In case you missed the news, Greenplum and Sun have teamed up to deliver a monster of a business intelligence/data warehousing appliance. What's it called? Well, that's the downside: "The Data Warehouse Appliance." If you're still awake after reading the name, you'll still be blown away by the performance (and the price). Those, at least, are interesting: capable of scanning 1 terabyte of data in 60 seconds and can easily scale to hundreds of terabytes of usable database capacity (10-50X performance boost over the Terradata/etc. competition).
What will it run you? Well, you won't find it at CompUSA, but it's pretty cheap (relative to the competition) all the same. From the press release:
Initial configurations will deliver usable database capacities of 10, 40 and 100TB. Pricing for the 40TB and 100TB configurations begins at $15,000 per usable terabyte, and pricing for the 10TB configuration starts at $25,000 per usable terabyte. Ideal industries for this solution include telecommunications, financial services, retail and Internet services.As I've written elsewhere, this isn't something that Oracle will be able to match any time soon. Its databases simply aren't set up to handle this kind of load. Greenplum is able to do it because it has the luxury of fine-tuning a PostgreSQL database to fit this need. In this way, we get to orders of magnitude price/performance benefits over the proprietary competition.
Since when is open source not about innovation and product strength?
All of which makes me wonder why Sun isn't doing more of this.
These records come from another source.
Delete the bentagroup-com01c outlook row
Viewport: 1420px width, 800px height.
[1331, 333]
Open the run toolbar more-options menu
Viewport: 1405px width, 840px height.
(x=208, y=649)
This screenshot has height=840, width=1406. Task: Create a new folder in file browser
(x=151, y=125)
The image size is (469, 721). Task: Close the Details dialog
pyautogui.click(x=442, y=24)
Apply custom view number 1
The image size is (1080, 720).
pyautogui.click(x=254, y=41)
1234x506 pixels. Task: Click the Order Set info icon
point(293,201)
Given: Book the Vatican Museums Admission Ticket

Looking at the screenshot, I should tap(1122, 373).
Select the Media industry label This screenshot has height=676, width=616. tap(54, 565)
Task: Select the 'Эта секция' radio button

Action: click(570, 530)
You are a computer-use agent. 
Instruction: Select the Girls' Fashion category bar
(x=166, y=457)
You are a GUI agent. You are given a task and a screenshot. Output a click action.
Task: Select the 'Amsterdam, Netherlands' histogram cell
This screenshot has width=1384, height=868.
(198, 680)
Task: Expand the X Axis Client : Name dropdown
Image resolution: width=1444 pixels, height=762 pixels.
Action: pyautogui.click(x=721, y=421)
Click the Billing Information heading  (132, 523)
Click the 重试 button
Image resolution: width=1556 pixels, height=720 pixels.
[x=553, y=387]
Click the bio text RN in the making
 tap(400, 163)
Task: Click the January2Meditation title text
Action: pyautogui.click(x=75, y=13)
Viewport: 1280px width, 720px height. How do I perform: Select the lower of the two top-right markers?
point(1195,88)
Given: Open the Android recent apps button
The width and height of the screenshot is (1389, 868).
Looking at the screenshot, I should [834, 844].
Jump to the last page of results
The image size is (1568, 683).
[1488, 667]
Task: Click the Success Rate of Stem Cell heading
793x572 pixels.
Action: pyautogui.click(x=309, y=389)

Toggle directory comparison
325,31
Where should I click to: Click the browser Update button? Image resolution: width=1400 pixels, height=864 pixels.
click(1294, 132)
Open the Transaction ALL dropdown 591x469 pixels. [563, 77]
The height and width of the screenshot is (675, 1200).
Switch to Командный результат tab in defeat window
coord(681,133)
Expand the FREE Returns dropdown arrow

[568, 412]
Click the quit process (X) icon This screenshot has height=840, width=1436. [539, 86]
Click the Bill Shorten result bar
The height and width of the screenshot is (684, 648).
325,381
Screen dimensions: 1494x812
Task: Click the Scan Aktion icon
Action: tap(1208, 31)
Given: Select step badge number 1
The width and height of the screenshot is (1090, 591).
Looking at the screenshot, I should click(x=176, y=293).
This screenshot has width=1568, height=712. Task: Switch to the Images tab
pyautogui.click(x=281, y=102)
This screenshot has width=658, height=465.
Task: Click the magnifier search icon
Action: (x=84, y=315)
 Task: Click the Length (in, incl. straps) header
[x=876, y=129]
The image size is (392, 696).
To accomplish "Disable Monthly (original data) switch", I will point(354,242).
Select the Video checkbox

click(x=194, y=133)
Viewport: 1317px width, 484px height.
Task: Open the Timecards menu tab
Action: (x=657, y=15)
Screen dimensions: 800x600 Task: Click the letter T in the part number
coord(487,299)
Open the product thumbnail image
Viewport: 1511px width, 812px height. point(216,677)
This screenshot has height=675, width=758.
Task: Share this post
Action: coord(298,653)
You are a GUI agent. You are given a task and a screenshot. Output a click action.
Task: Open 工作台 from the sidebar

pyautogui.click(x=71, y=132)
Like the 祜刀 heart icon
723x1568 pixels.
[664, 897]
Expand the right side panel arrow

That is, why isn't Sun striking up partnerships with MySQL, Alfresco, Red Hat (Yes, Red Hat), SugarCRM, JasperSoft, JBoss, etc.? Why not a campaign that says, "Open source runs fastest on Sun?"
Is there a big market for this today? Not really. Will there be tomorrow? Absolutely. The trajectories of open source's most successful companies are fantastic - revenues are doubling every year (if not more than doubling).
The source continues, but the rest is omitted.